Gather every line in the material below that contains the word "dropdown", and reproduce each such line in full.

↓

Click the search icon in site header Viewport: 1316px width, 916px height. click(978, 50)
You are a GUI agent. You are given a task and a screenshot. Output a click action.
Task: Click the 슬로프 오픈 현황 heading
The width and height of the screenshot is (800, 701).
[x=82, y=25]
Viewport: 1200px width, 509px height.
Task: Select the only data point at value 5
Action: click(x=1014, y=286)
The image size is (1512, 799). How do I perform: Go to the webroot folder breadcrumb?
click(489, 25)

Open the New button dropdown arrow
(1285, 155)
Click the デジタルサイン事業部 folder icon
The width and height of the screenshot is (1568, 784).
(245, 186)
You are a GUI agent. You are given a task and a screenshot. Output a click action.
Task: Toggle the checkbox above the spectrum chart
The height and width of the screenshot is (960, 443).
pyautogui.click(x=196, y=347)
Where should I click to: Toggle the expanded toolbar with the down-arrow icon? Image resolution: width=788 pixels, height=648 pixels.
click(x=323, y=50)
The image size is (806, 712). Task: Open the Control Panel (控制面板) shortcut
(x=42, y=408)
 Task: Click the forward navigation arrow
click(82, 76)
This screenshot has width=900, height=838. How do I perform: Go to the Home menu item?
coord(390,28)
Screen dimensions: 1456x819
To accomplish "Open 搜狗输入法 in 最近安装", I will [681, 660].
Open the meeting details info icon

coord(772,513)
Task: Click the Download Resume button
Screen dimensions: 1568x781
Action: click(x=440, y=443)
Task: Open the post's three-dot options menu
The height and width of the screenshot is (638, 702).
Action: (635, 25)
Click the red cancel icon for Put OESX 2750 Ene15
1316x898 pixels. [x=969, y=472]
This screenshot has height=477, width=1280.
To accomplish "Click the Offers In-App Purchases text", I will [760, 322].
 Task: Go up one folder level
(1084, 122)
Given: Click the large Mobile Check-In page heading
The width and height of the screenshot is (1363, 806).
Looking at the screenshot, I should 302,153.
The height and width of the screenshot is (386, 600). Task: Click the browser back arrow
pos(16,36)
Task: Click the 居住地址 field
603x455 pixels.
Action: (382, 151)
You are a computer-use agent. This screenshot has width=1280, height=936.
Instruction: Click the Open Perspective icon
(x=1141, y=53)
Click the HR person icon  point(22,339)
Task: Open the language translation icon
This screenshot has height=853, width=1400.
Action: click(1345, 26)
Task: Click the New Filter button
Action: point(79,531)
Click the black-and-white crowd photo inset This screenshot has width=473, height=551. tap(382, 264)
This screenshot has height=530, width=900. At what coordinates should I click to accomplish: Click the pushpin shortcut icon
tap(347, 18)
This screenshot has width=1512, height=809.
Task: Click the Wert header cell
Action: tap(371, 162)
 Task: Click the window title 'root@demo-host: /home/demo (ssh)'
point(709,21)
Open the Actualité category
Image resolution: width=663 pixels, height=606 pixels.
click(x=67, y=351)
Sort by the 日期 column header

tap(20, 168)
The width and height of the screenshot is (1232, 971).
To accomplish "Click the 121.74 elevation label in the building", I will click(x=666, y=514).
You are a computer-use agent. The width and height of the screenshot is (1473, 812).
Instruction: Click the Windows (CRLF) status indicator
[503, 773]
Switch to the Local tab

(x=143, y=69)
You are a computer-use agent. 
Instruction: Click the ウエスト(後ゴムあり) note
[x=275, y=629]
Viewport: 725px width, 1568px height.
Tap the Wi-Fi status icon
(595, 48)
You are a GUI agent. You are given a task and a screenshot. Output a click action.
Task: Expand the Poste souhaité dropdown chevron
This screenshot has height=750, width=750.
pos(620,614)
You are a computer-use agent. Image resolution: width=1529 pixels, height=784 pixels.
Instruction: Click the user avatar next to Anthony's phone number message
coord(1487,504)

↑

Solution for this task:
Open the New button dropdown arrow
Task: Expand the Poste souhaité dropdown chevron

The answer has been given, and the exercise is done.